The patent relates to a new compound said to be useful in the treatment of senile dementia. By the filing date, testing in humans had yet to be conducted. The Court agreed that the threshold test for utility is low.

Further, the Court commented on claim construction and utility and noted that a compound claim does not have a utility requirement beyond the promise in the specification. The Court found that it was improper to cumulatively combine each statement in the specification relating to utility in construing the promise of the patent. With respect to utility of the use claim, the specific use set out in the claim would have to be shown to be useful or be a sound prediction. Thus, a claim by claim analysis ought to be done.

After reciting much law on (i) the promise of the patent, (ii) utility, (iii) the difference between compound and use claims, and (iv) the perils of expert testimony on the issue of construction, the Court appears to have accepted Pfizer's expert's position: (1) the promise of the patent is that the compounds are AChE inhibitors in rats and mice - this is sufficient to satisfy the utility requirements for the compound claim; and (2) with respect to the claim for the use of the compound, the Court found that the 3 part test for a sound prediction of utility was met.

In terms of the 3 part test for sound prediction set out in AZT, the Court comments

  1. factual basis - on the issue of whether the factual basis for a prediction has to be in a patent, the Court finds, referencing the AZT case of the Supreme Court, that the factual basis has to be present in the patent.
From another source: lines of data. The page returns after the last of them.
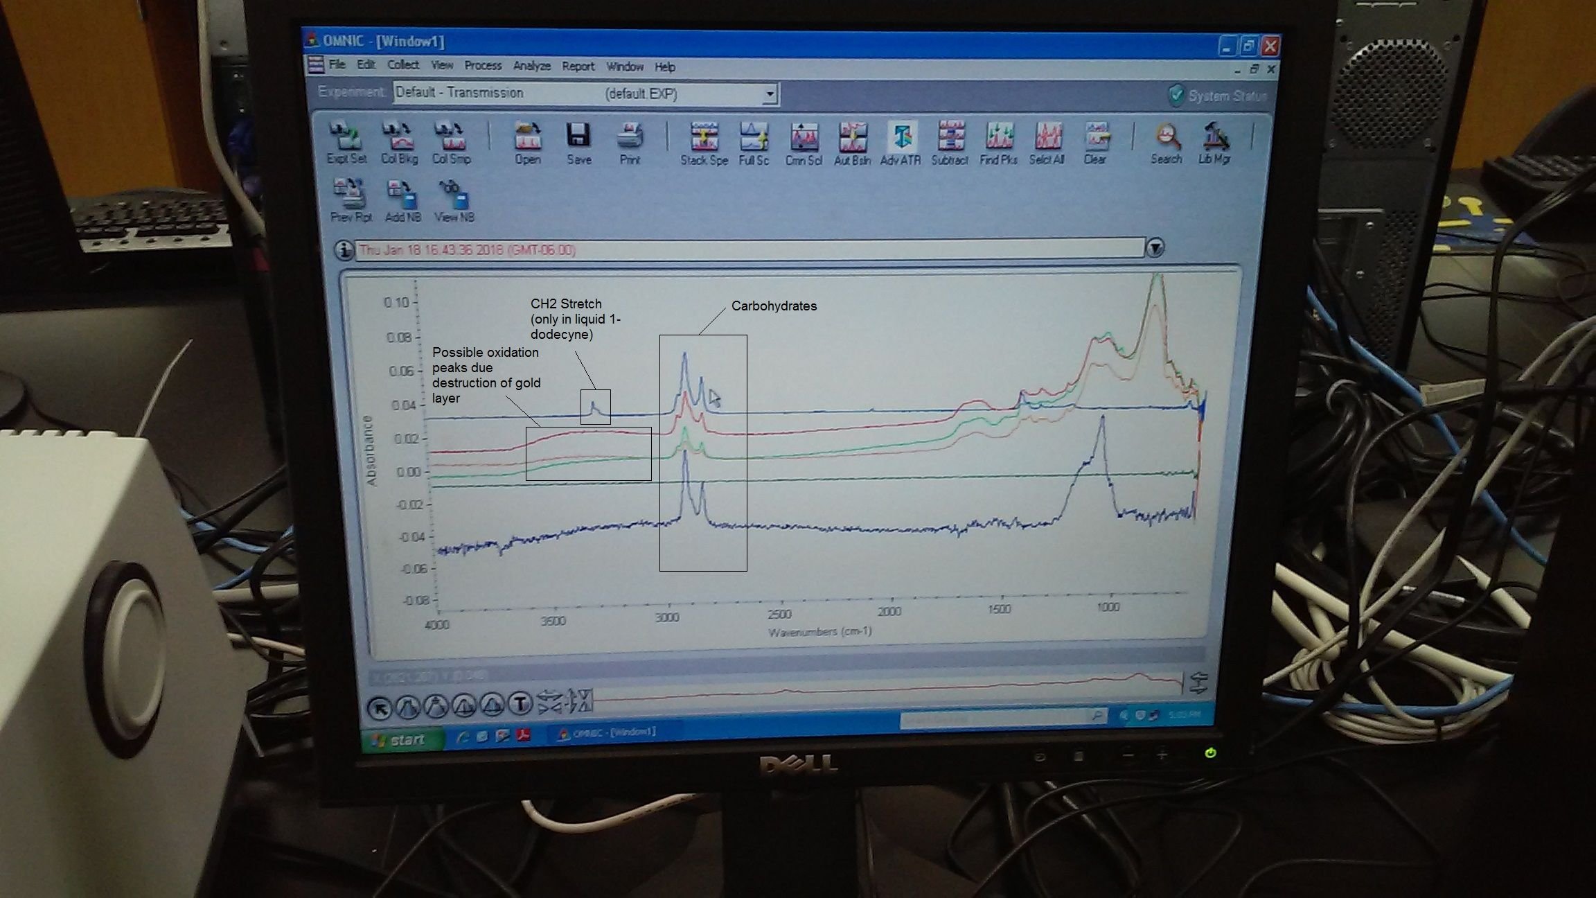Expand the spectrum title list arrow
The width and height of the screenshot is (1596, 898).
click(1155, 248)
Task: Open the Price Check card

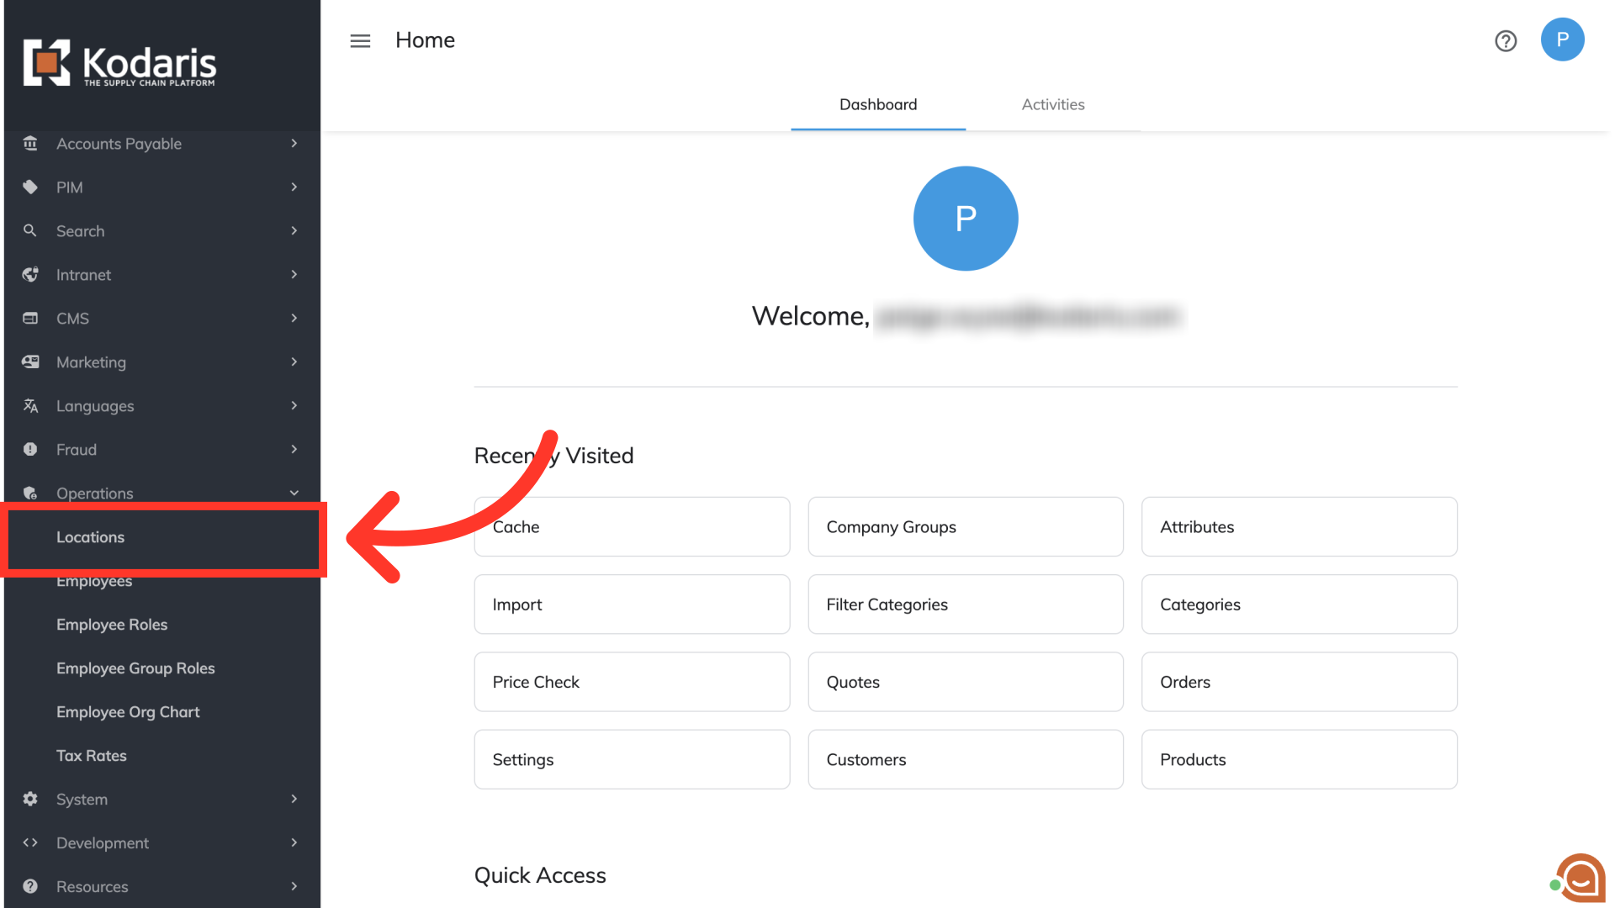Action: click(632, 682)
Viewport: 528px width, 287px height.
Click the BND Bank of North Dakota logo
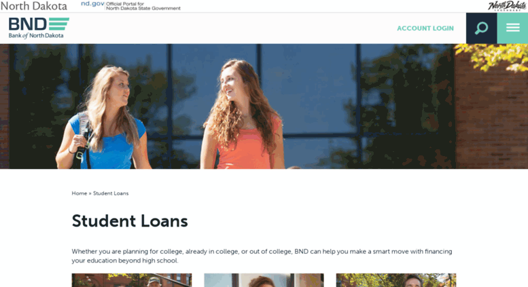click(39, 28)
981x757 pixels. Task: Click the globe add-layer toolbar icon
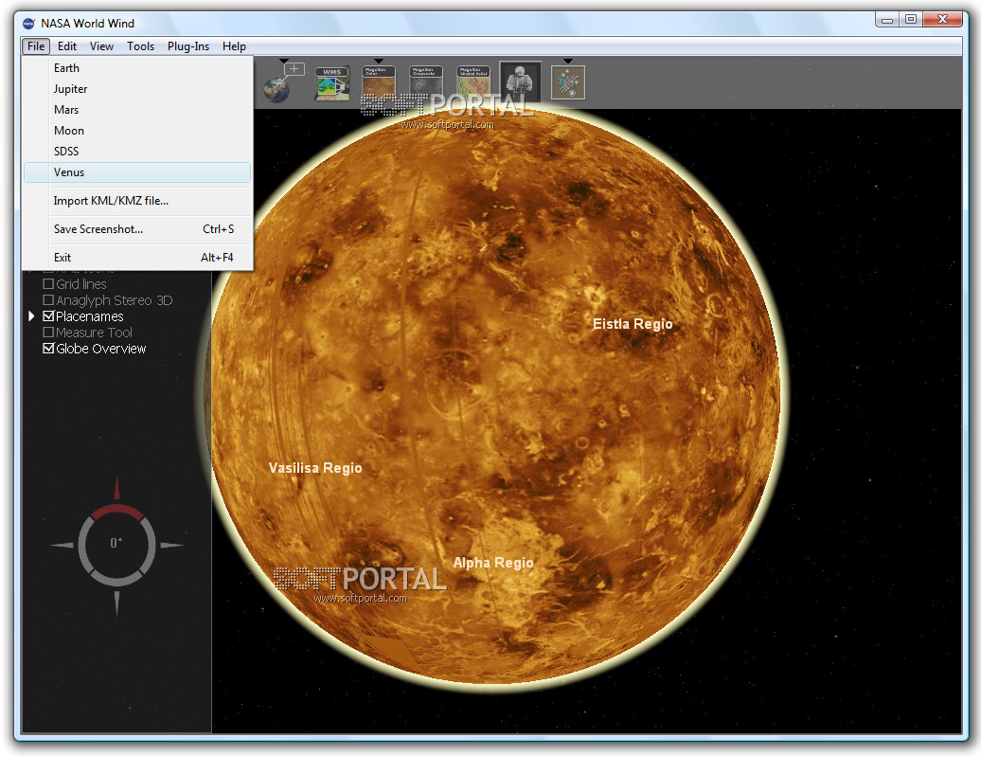281,83
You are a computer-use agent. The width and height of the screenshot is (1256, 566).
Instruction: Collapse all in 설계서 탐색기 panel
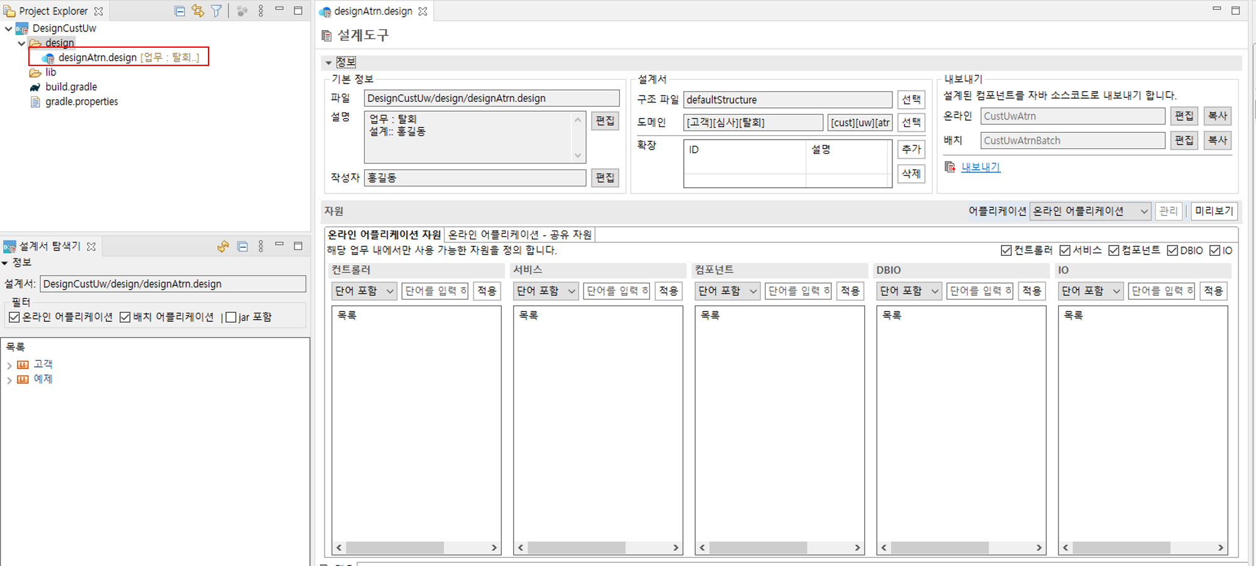tap(242, 246)
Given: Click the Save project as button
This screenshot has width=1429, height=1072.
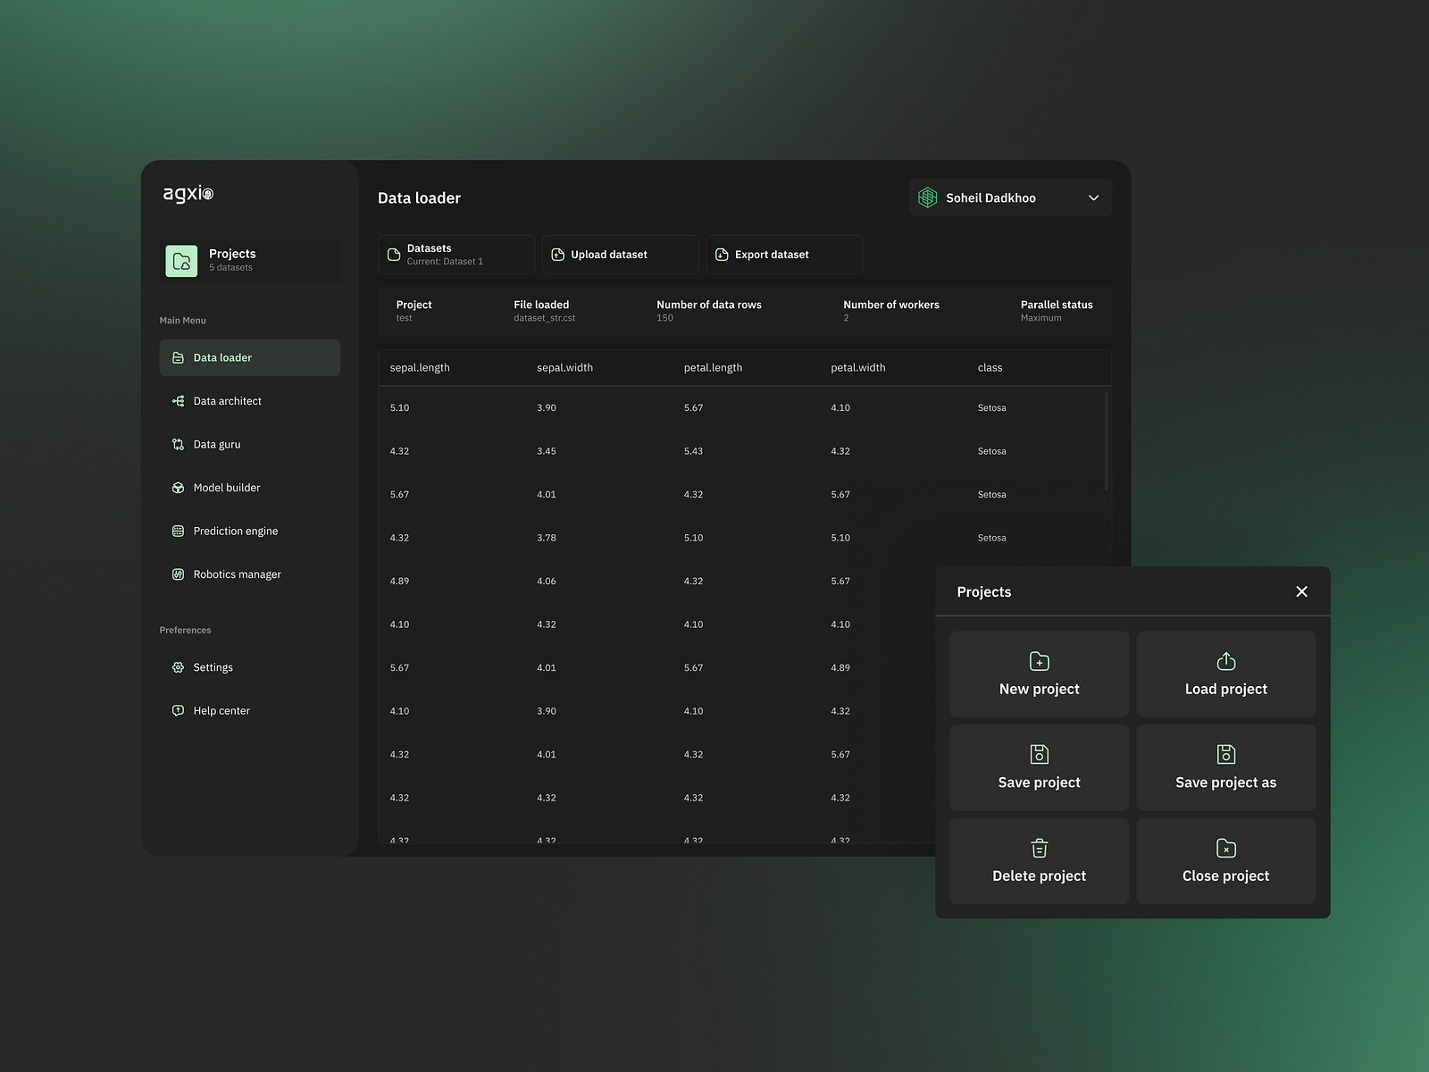Looking at the screenshot, I should tap(1225, 767).
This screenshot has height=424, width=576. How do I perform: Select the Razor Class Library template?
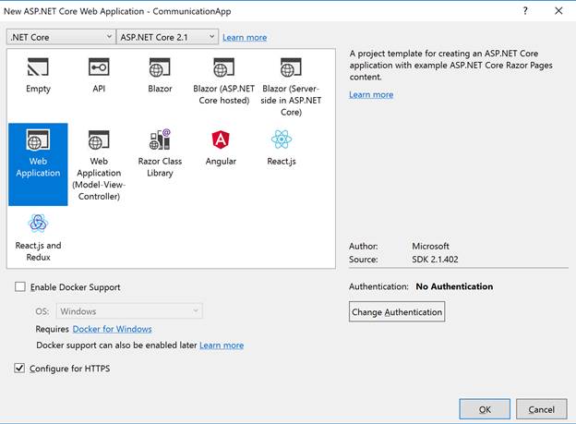pyautogui.click(x=160, y=153)
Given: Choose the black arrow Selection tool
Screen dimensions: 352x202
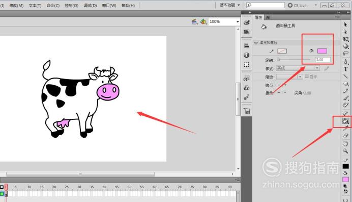Looking at the screenshot, I should coord(345,24).
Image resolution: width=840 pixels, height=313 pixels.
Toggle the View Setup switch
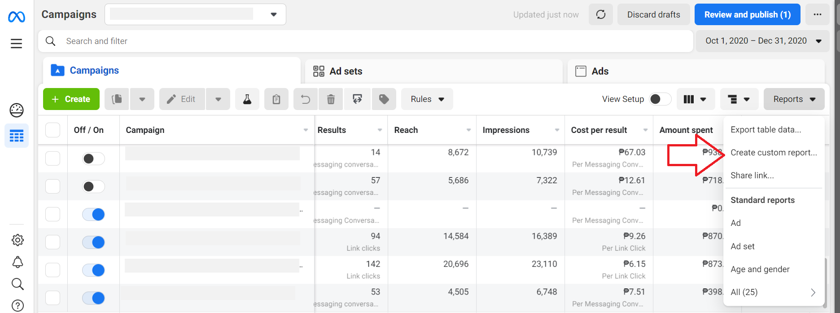pyautogui.click(x=660, y=99)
Here, the patent referred to having made and tested donezepil.
  2. articulable and sound line of reasoning - the Court reiterated the test set out by the Court of Appeal in the olanzapine case, namely, that there must be a prima facie reasonable inference and confirmed also that this may be met by a reasonable theory of the day (para 244).
  3. proper disclosure - if a patent states that a useful result has been achieved then there is no requirement to demonstrate utility in the specification (para. 225).

Also, of interest is that the Court once again reiterated that notices of allegation cannot be amended and suggested that it may be preferable to proceed in these matters by way of action.